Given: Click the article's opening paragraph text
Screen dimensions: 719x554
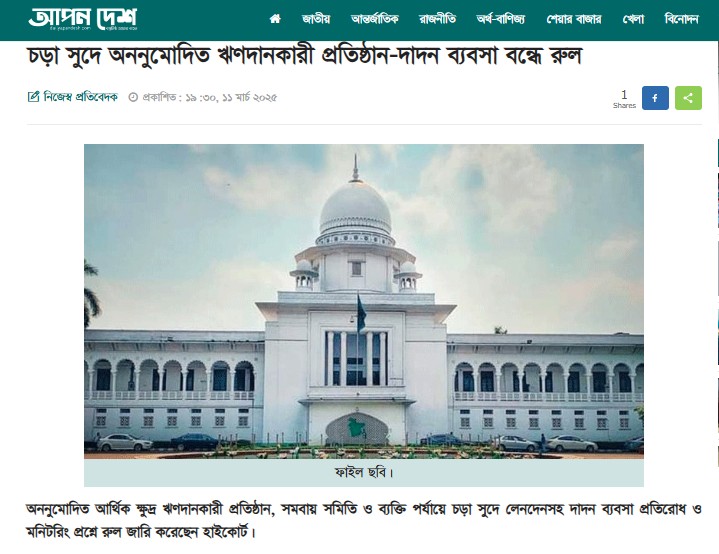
◆ ◆ ◆
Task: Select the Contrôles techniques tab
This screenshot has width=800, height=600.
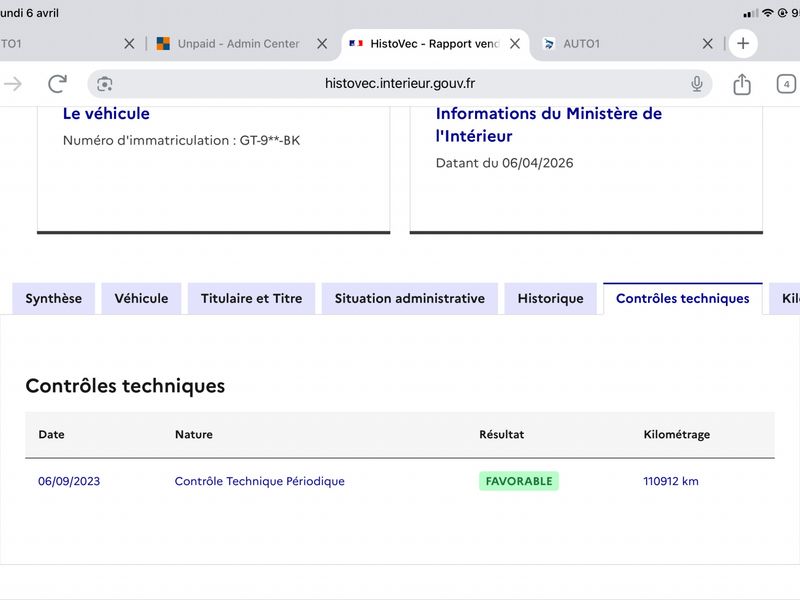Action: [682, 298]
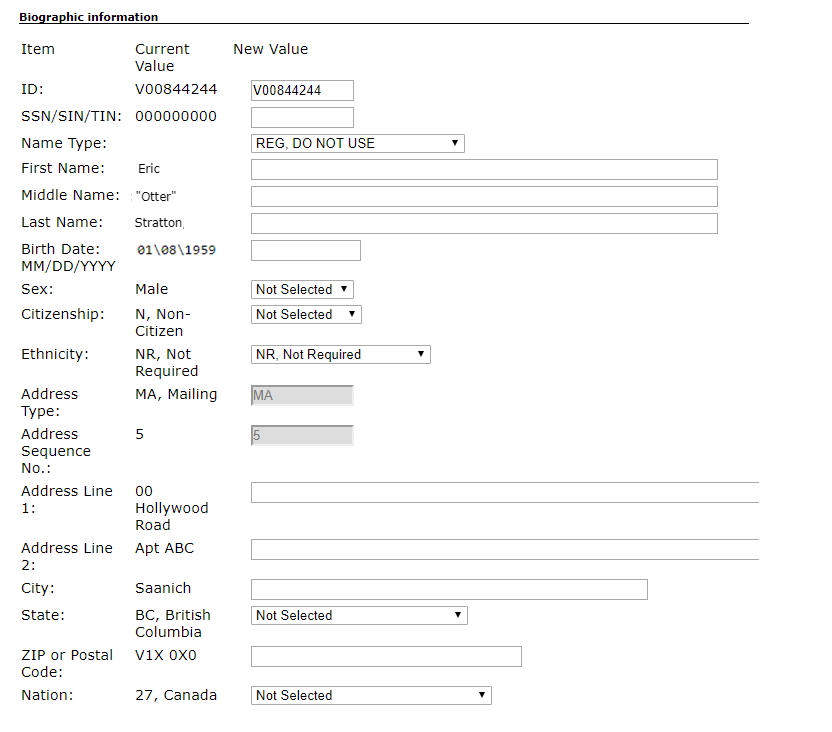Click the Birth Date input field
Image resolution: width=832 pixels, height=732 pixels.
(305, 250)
◆ ◆ ◆
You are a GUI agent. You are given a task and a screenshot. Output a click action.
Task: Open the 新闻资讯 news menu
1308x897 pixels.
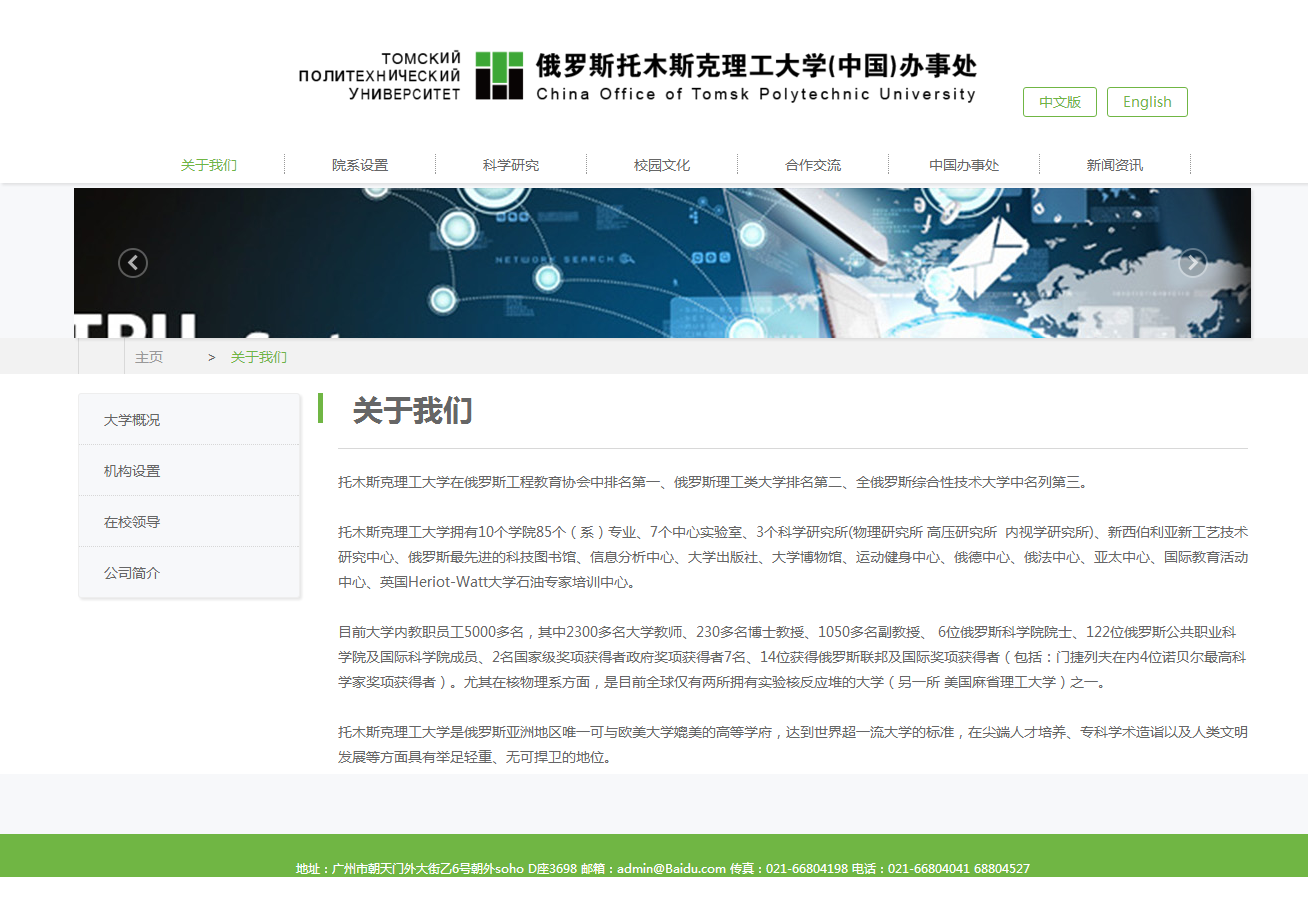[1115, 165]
◆ ◆ ◆
[Problem to work on]: In the listing above, locate the line containing "Given: Click the" and the line containing "Screen dimensions: 719x554". Extract those two lines and every line between them, exactly as written, and only those.

[Exercise response]:
Given: Click the article's opening paragraph text
Screen dimensions: 719x554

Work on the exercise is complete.